**The exercise:** Convert the lines between the one holding "Where should I click to: Open" and the one holding "click(111, 46)", inclusive, into a JSON list of strings with one string per line, leaving out blank lines.

**Task inputs:**
* * *
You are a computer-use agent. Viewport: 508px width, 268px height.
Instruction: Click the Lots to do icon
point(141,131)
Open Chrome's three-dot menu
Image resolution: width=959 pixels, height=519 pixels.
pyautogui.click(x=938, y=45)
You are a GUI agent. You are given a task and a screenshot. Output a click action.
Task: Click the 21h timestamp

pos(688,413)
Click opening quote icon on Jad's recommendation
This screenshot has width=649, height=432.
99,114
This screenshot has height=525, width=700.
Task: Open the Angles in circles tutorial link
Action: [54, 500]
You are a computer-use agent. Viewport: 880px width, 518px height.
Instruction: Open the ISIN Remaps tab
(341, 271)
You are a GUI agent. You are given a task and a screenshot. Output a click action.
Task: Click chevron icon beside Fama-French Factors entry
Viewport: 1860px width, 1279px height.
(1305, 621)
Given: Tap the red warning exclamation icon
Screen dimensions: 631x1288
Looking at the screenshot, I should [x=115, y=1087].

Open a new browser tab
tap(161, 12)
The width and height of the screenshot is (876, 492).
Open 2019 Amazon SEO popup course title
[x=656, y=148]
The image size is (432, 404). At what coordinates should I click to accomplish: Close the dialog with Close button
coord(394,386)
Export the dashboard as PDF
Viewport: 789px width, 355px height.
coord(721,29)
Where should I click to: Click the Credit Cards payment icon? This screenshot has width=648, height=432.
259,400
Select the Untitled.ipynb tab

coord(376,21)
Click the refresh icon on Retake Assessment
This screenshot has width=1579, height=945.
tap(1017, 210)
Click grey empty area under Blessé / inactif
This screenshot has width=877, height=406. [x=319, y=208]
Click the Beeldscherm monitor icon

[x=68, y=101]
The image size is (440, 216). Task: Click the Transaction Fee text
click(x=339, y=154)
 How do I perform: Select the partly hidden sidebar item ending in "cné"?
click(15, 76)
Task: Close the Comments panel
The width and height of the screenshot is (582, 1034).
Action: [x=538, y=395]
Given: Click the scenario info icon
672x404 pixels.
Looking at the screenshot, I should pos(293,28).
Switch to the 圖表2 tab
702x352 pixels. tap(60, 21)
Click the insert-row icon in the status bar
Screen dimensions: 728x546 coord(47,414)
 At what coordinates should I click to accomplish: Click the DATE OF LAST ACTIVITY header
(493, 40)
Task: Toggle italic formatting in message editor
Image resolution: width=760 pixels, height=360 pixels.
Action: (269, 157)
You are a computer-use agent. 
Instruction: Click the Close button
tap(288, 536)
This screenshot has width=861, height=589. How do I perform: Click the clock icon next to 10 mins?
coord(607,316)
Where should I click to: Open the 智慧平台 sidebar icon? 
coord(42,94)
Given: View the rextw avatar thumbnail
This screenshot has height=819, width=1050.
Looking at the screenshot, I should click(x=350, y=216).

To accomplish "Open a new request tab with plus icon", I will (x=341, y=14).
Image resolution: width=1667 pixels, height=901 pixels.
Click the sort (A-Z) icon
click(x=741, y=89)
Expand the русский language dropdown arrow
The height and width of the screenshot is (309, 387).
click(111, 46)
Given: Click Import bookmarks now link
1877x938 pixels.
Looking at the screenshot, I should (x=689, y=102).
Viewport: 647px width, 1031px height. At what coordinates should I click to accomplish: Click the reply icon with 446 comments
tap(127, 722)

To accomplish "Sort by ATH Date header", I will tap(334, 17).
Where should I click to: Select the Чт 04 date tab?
* * *
**Written solution:**
[
  "Where should I click to: Open the 智慧平台 sidebar icon? ",
  "coord(42,94)",
  "Given: View the rextw avatar thumbnail",
  "This screenshot has height=819, width=1050.",
  "Looking at the screenshot, I should click(x=350, y=216).",
  "To accomplish \"Open a new request tab with plus icon\", I will (x=341, y=14).",
  "Image resolution: width=1667 pixels, height=901 pixels.",
  "Click the sort (A-Z) icon",
  "click(x=741, y=89)",
  "Expand the русский language dropdown arrow",
  "The height and width of the screenshot is (309, 387).",
  "click(111, 46)"
]